━━ Extrait du document

Bien connaître son réseau : la sectorisation
En général, on admet que la recherche efficace de fuites dépend de deux principaux facteurs : la performance de l’équipement technique et la compétence de l’opérateur. Pour Pierre Mellac, il reste un autre facteur tout aussi important. « Ce paramètre, c'est la fuite elle-même c'est-à-dire la connaissance du réseau par le gestionnaire. Imaginez une fuite qui résonne peu. Le gestionnaire n'a aucun plan de son réseau et n'a aucune idée de la zone où la fuite peut se trouver. La recherche d'une telle fuite sera très complexe. Mais imaginez la même fuite cette fois avec un gestionnaire qui connaît son réseau et qui a un plan de sectorisation. On mettra moins de temps à trouver cette fuite car une partie des informations nécessaires à la recherche aura été fournie par le gestionnaire ». Pierre Mellac touche du doigt ainsi l'une des premières étapes dans la chasse aux fuites : la sectorisation du réseau.

━━━━
━━ Extrait des données

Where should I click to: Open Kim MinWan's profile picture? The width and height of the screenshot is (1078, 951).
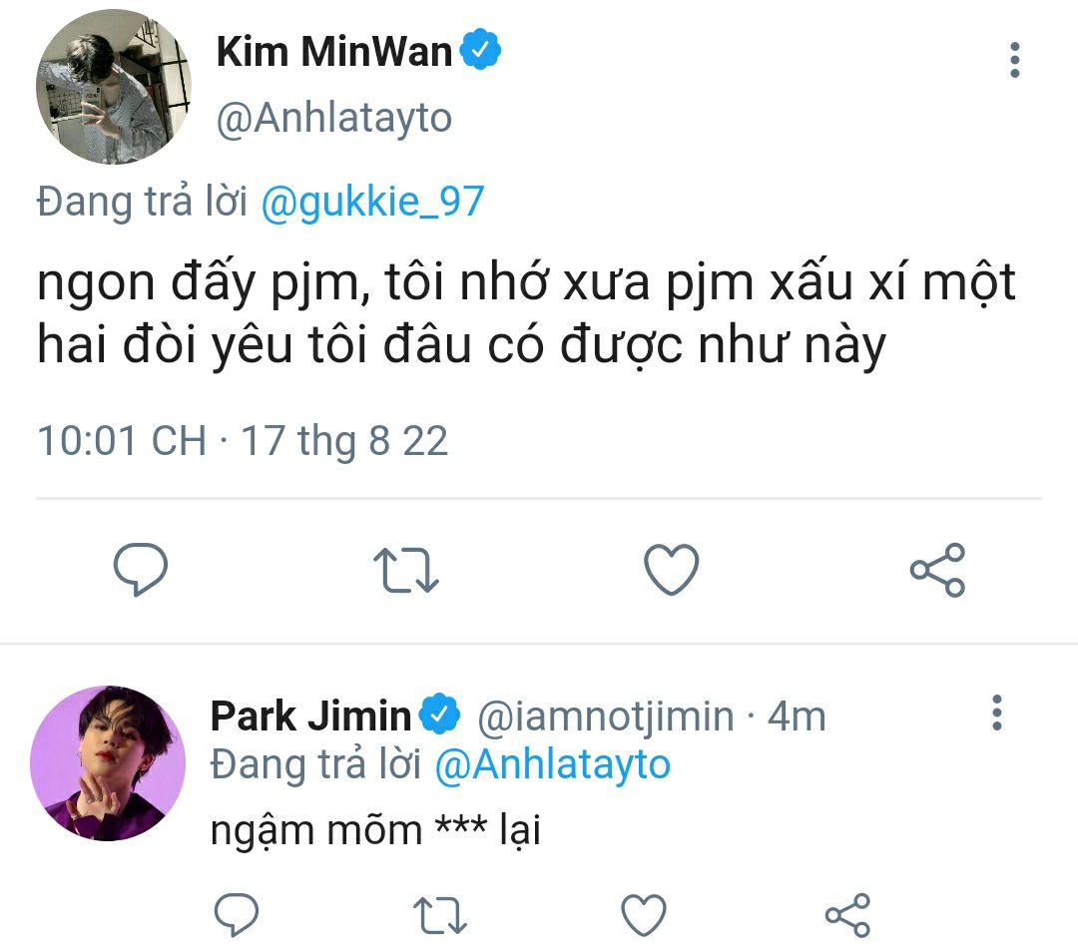pos(113,86)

━━━━

Consigne: Extrayez le texte sur la sectorisation du réseau, titre compris, et reproduisez-le intégralement mot pour mot.

Réponse:
Bien connaître son réseau : la sectorisation
En général, on admet que la recherche efficace de fuites dépend de deux principaux facteurs : la performance de l’équipement technique et la compétence de l’opérateur. Pour Pierre Mellac, il reste un autre facteur tout aussi important. « Ce paramètre, c'est la fuite elle-même c'est-à-dire la connaissance du réseau par le gestionnaire. Imaginez une fuite qui résonne peu. Le gestionnaire n'a aucun plan de son réseau et n'a aucune idée de la zone où la fuite peut se trouver. La recherche d'une telle fuite sera très complexe. Mais imaginez la même fuite cette fois avec un gestionnaire qui connaît son réseau et qui a un plan de sectorisation. On mettra moins de temps à trouver cette fuite car une partie des informations nécessaires à la recherche aura été fournie par le gestionnaire ». Pierre Mellac touche du doigt ainsi l'une des premières étapes dans la chasse aux fuites : la sectorisation du réseau.